Identifiability of linear compartmental models: the effect of moving inputs, outputs, and leaks

A mathematical model is identifiable if its parameters can be recovered from data. Here we investigate, for linear compartmental models, whether (local, generic) identifiability is preserved when parts of the model - specifically, inputs, outputs, leaks, and edges - are moved, added, or deleted. Our results are as follows. First, for certain catenary, cycle, and mammillary models, moving or deleting the leak preserves identifiability. Next, for cycle models with up to one leak, moving inputs or outputs preserves identifiability. Thus, every cycle model with up to one leak (and at least one input and at least one output) is identifiable.
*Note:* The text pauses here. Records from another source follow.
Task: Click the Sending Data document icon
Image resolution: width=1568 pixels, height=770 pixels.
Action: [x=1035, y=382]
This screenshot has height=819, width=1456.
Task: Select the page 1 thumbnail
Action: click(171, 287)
Next, we give conditions under which adding leaks renders a cycle model unidentifiable. Finally, for certain cycle models with no leaks, adding specific edges again preserves identifiability. Our proofs, which are algebraic and combinatorial in nature, rely on results on elementary symmetric polynomials and the theory of input-output equations for linear compartmental models.

Automated summary

In this study, we investigate whether local and generic identifiability is preserved in linear compartmental models when parts of the model, such as inputs, outputs, leaks, and edges, are moved, added, or deleted. Our findings show that for certain catenary, cycle, and mammillary models, moving or deleting the leak preserves identifiability. Additionally, for cycle models with up to one leak, moving inputs or outputs also preserves identifiability.